What do termites look like?

Termites are small, pale insects that belong to the order Isoptera. They have a similar body shape to ants but can be distinguished by their straight, bead-like antennae and their broad waist that does not have the characteristic narrowing found in ants.

Termites have soft bodies that are usually light-colored, and they range in size from a few millimeters to a few centimeters in length. They have six legs and two pairs of wings that are of equal size and shape. The wings of termites are straight and narrow, whereas the wings of ants are more elongated and have a distinct vein pattern.

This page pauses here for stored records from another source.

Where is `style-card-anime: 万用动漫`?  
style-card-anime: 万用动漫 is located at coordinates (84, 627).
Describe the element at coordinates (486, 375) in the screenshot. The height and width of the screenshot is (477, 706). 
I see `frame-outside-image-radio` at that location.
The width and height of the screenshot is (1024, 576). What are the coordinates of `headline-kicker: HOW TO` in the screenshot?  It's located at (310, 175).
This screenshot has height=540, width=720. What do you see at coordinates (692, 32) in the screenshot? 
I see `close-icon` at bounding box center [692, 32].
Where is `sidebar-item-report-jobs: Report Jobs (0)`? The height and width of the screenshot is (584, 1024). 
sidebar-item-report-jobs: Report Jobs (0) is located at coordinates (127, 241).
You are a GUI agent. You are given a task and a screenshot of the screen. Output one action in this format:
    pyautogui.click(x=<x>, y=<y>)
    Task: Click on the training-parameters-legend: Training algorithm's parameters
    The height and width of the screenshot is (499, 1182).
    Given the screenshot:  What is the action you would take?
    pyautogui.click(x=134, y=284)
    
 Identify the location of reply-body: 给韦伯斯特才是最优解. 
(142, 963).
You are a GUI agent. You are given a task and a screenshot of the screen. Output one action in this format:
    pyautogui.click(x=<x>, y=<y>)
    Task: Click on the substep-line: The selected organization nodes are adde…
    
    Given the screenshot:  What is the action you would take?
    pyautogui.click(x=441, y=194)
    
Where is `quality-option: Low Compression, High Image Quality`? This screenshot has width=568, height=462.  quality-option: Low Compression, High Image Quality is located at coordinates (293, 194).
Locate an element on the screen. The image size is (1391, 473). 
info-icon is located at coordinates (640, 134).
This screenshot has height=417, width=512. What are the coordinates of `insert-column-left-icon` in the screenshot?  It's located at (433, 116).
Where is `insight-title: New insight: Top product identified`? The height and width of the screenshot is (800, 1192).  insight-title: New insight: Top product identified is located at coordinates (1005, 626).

Some termite species are wingless, and their bodies are usually darker in color. Additionally, termites have straight mandibles, while ant mandibles have a curve to them.

What are the unique characteristics of termites?

Termites are unique insects in several ways. Here are some of their key characteristics:

  1. Social structure: Termites are highly social insects that live in large colonies with specialized castes, including workers, soldiers, and reproductive individuals.

  2. Digestive system: Termites have a unique ability to digest cellulose, which is the main component of wood and other plant materials. They do this through the help of symbiotic microorganisms living in their digestive system.

  3. Habitat: Termites build intricate nests or mounds, often made of soil and saliva, to protect themselves and their colonies. Some termite species also build nests out of mud or carton, which is a mixture of soil, saliva, and feces.

  4. Role in an ecosystem: Termites play an important role in the ecosystem as decomposers, breaking down dead plant material and returning nutrients to the soil.

  5. Damage potential: While termites are ecologically important, they can also cause significant damage to wooden structures and crops, making them a significant pest for humans.

What are the risks of having a termite infestation?

While termites do not pose a direct health risk to humans, a termite infestation in your home or building can lead to a number of health concerns indirectly. Here are some of the health risks associated with termite infestations:

  1. Allergic reactions: Some people may be allergic to termite droppings or dust, which can trigger allergic reactions such as asthma, bronchitis, and other respiratory problems.

  2. Mold growth: Termite infestations can lead to moisture buildup and water damage, which can create ideal conditions for mold growth. Mold spores can cause respiratory problems and exacerbate allergies and asthma.

  3. Structural damage: Termites can cause extensive damage to the structure of a building, compromising its stability and creating safety hazards for occupants.

  4. Contamination: Termite infestations can contaminate food sources, causing health risks for humans and pets.